Chagall wurde als ältestes von neun Kindern 1887 in einem Vorort von Witebsk geboren. Seine Familie war arm. Dennoch erhielt er Zeichenunterricht, was ihm den Weg an die Kunsthochschule in Sankt Petersburg öffnete. In Sankt Petersburg besuchte er außerdem regelmäßig die Kurse von Léon Bakst, Lehrer an der privaten Kunstschule von Jelisaweta Swanzewa und Bühnenbildner der Ballets Russes. Als Bakst im Januar 1910 nach Paris reiste, um dort an der Oper ein Drame lyrique zu inszenieren, kam Chagall mit. Er wohnte in der Künstlerkolonie La ­Ruche in der Nähe von Montparnasse und verkehrte mit der Avantgarde seiner Zeit, etwa mit Modigliani und Picasso.

Im Juni 1914 fuhr Chagall von Paris nach Berlin, wo die Galerie der Zeitschrift Der Sturm seine Bilder ausstellte.
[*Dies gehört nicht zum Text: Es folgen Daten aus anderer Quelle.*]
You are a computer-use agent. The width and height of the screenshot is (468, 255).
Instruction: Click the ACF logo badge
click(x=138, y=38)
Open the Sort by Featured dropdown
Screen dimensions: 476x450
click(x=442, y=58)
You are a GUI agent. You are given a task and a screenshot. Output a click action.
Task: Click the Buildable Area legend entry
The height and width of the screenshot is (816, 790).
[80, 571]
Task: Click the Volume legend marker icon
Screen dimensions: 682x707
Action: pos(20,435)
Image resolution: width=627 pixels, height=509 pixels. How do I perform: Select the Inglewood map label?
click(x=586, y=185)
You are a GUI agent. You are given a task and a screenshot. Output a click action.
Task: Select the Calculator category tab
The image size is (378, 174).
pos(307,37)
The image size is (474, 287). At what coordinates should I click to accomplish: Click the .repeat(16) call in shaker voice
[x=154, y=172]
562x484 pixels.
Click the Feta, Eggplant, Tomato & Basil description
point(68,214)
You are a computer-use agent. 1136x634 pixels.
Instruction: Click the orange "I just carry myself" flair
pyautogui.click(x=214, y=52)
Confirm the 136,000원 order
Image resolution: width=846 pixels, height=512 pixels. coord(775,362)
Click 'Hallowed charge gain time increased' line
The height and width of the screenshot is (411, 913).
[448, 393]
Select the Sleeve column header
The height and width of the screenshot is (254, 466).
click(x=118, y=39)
Danach reiste er nach Witebsk zurück. Dort wollte er seine Jugendliebe Bella Rosenfeld, die Tochter eines reichen Schmuckhändlers, heiraten.

Dann brach der Erste Weltkrieg aus. Nach seiner Hochzeit, die am 25. Juli 1915 erfolgte, war eine Rückkehr nach Frankreich nicht mehr möglich. Seinen Kriegsdienst leiste Chagall als Gehilfe in einem Armeebüro in Petrograd, wie Sankt Petersburg von 1914 bis 1924 hieß.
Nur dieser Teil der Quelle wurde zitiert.